Le Roman feuilleton commençait.. j'extapolais !!!

Chaque soir Caroline a un gros chagrin, Caroline pleure, Caroline a peur.
La poupée ne lui suffit pas pour tomber dans le sommeil. La mère s’énerve, le père crie, ce qui fait pleurer encore plus fort, notre pauvre Caroline. Cela devient dramatique.
Le vieux grand père maternel lui seul sait donner confiance. Il murmure à la petite oreille rose, bien cachée dans les frisotis de cheveux blonds dorés, des « choses » secrètes. Et lorsque c’est secret, rien ne transpire. Le grand père connait tant de choses, le grand père a voyagé très loin, a vu des palais et il sait conter ! Au bout de quelques semaines, il apparait un semblant de mieux. Les histoires seules guérissent Caroline de ses cauchemars.
« Quand quelqu’un a la chance de vivre dans une histoire, de vivre dans un monde imaginaire, les peines de ce monde-ci disparaissent. Tant que l’histoire continue, la réalité n’existe plus » (Paul Auster Brooklyn folies)

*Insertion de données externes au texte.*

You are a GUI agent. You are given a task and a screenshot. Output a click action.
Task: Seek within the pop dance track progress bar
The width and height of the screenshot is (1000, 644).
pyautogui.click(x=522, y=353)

Caroline vit le jour dans l’espoir du moment précieux que le soir apporte, l’histoire que lui contera son grand père, le papa Simon de sa mère.
Les parents de Caroline sont des paysans, des petits paysans d’une ferme située loin de tout, dans la France profonde. C’est le travail qui est maître de leur vie et leur vie est triste. Ce travail de la terre est dur, il n’y a ni fêtes, ni dimanches, ni repos. Nous ne sommes pas au temps du pain noir, mais les difficultés journalières semblent n’avoir de fin. Ce sont les bêtes, la terre qui dirigent le couple à chaque instant de l’année. Caroline n’aime pas, n’a jamais pris plaisir dans les activités de la ferme, dans cette vie à la campagne. Les vaches lui font peur, les poules mêmes l’effraient lorsqu’elles tentent de s’envoler. Elle n’aime pas la boue qui salit ses souliers pour aller en classe. Elle n’aime pas les odeurs de la ferme, la paille, le foin les odeurs d’étable qui pénètrent dans sa chambre et imprègnent jusqu’à ses vêtements.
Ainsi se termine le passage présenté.